### Your task
Retype the records below from their first line through the line containing "Aller à la page d'accueil (187, 558)", and include nothing else.

### Available records
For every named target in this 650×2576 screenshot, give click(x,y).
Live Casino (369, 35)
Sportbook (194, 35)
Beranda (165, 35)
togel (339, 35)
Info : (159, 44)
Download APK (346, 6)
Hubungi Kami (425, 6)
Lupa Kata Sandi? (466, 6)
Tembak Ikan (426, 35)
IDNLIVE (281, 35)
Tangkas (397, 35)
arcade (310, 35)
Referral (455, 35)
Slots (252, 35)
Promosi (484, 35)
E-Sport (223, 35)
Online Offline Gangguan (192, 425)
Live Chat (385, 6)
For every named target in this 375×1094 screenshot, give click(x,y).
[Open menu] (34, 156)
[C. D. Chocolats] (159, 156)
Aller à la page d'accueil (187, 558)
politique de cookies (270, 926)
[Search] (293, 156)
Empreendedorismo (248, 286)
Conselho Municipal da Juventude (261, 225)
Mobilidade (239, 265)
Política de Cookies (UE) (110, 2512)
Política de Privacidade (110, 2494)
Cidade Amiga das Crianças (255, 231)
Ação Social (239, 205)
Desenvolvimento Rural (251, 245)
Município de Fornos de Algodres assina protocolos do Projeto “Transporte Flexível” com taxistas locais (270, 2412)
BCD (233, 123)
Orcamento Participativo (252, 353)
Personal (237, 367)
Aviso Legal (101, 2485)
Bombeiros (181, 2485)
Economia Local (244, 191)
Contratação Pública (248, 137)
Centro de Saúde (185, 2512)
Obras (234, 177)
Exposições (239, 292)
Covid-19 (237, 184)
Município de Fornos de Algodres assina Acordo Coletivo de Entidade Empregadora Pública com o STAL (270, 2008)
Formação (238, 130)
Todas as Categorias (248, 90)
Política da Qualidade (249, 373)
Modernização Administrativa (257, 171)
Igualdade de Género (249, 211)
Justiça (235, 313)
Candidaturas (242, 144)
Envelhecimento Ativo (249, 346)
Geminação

### Exercise solution
For every named target in this 650×2576 screenshot, give click(x,y).
Live Casino (369, 35)
Sportbook (194, 35)
Beranda (165, 35)
togel (339, 35)
Info : (159, 44)
Download APK (346, 6)
Hubungi Kami (425, 6)
Lupa Kata Sandi? (466, 6)
Tembak Ikan (426, 35)
IDNLIVE (281, 35)
Tangkas (397, 35)
arcade (310, 35)
Referral (455, 35)
Slots (252, 35)
Promosi (484, 35)
E-Sport (223, 35)
Online Offline Gangguan (192, 425)
Live Chat (385, 6)
For every named target in this 375×1094 screenshot, give click(x,y).
[Open menu] (34, 156)
[C. D. Chocolats] (159, 156)
Aller à la page d'accueil (187, 558)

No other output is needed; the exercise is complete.